The installation has much in common with the French curator Nicholas Bourriard’s concept of Relational Aesthetics. In his characterisation, much of art of the 1990s’ was very interested in breaking apart the austerity of the gallery experience and introducing an essence of what he calls ‘conviviality’ into art viewing. The effectiveness of artists’ attempts to introduce uninhibited interrelations into the gallery has since been criticised. The claim has been that these activities reinforce the hierarchies that they purport to do away with. However, in HUMDRUM I feel there is certainly a sense of encouraging interaction and ‘conviviality’ in the exhibition space. You are invited to sit down in the chair in the centre of the room, and simply hang out for a bit. Watch the world go by. Read a magazine. You need to spend some time with the installation, become comfortable with it. This is in contradistinction to the usual gallery visit, which usually involves a quick scan around and then leave.
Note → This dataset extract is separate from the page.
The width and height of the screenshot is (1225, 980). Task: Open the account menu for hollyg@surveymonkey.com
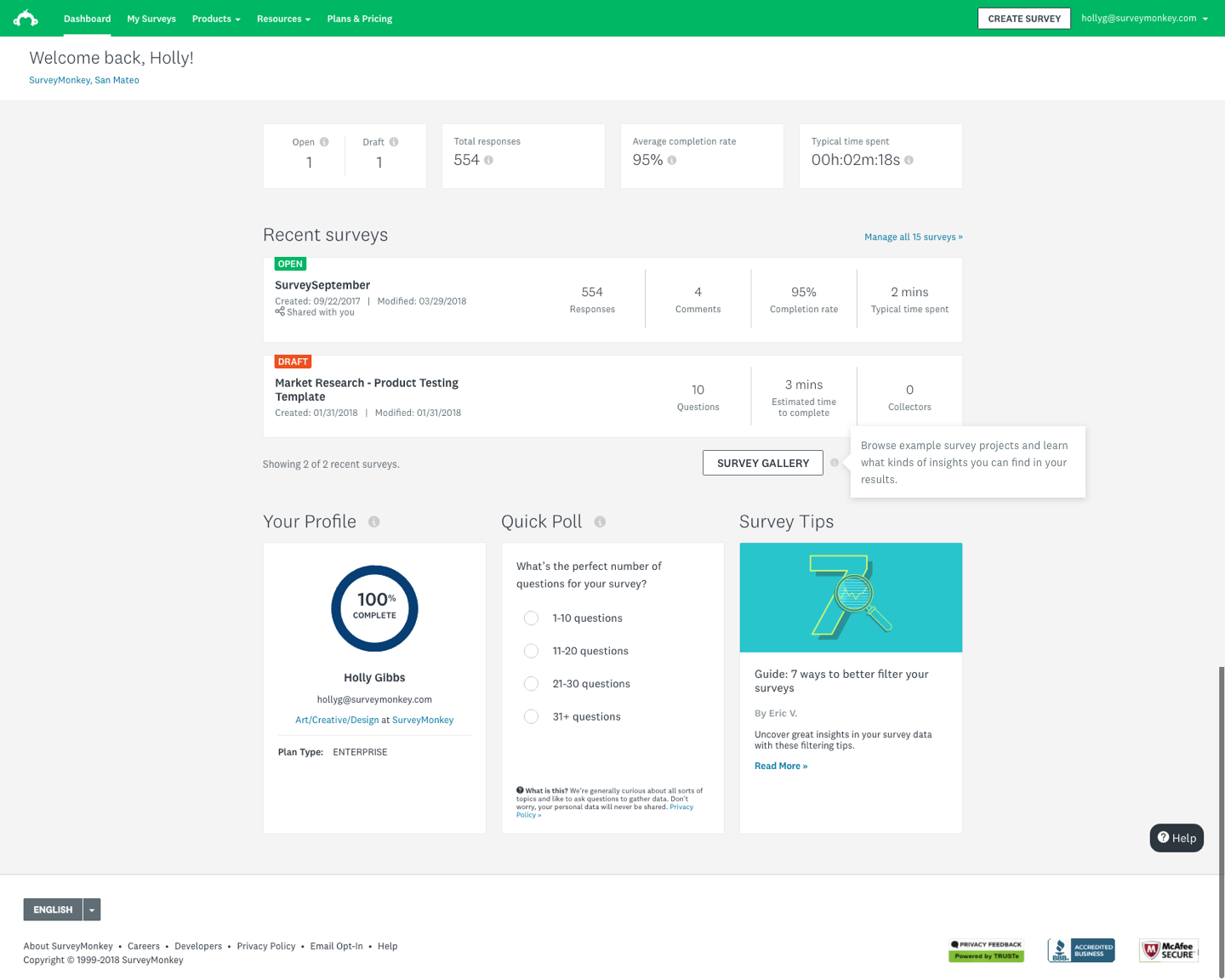pyautogui.click(x=1144, y=18)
When you do spend time with the installation you become aware of the tiniest things, the smallest blips in our lives that Kneale is concerned with in the construction of his layered recordings. The smallest sound is able to change the flow of a whole piece. Or conversely, the smallest sound can simply be washed over and ignored. In HUMDRUM, each clutter and drone is at the same time both integral and expendable. In a traditionally conceived piece of music each stage of the piece is significant in terms of how it is affected by what comes before it and what comes after it. Here, in the HUMDRUM installation, each sound is constantly in flux. It is never positioned in a single continuum of music, but instead its noise is always negotiable and always changing. Listening to the installation is to hear a random interplay of sound. Each moment is completely different from the next. Each second is therefore individual and unique, and at the same time it is lost. Gone forever in the web of sound which subsumes it.

We are talking about BIG and little. Kneale’s installation here at Enjoy, and his other musical practices, revels in the disjunction between grandiose and banal. Indeed, often these distinctions meld to become the same thing. Kneale says in an interview:

I’ve always sought to find inspiration in my location. Currently that location is suburban Lower Hutt. Suburbia has a nasty reputation for being a congregation point
for soullessness but I have come to disagree. I have seen brief glimpses of a very deeply ingrained spirituality here, not connected with any obvious religious affiliation, but connected with the big patterns of human existence. Work, sleep, travel, children, hospitality, home decorating... I find the mundane beautiful and very grand.

HUMDRUM is undoubtedly very grand. Even given the motley collection of speakers dotted unceremoniously about the room, the duration of the sound is simply epic. It is sustained and unremitting. There is the sense that these noises existed before you and they will exist after you. They seem to disregard the listener, they don’t begin and end in relation to you. Instead, they could just go on and on and on whether or not you are there at all.

In juxtaposition to the eternal, unending sound of HUMDRUM there is what Kneale no doubt would call the ‘beautifully mundane’. This is the detail which sits among the sludge of the drone. This installation has an affinity with the domestic. The tiniest chirps, scratches, and clunks are infinitely recognisable as the noise of everyday life. They are the noises of going into the kitchen and getting a cup of tea, or the click of pushing buttons on the remote. It becomes clear when listening that this installation is as much about a grey Tuesday morning as it is about an existential questioning of spatial and sonic realities. And the beauty of it is that you can take your pick.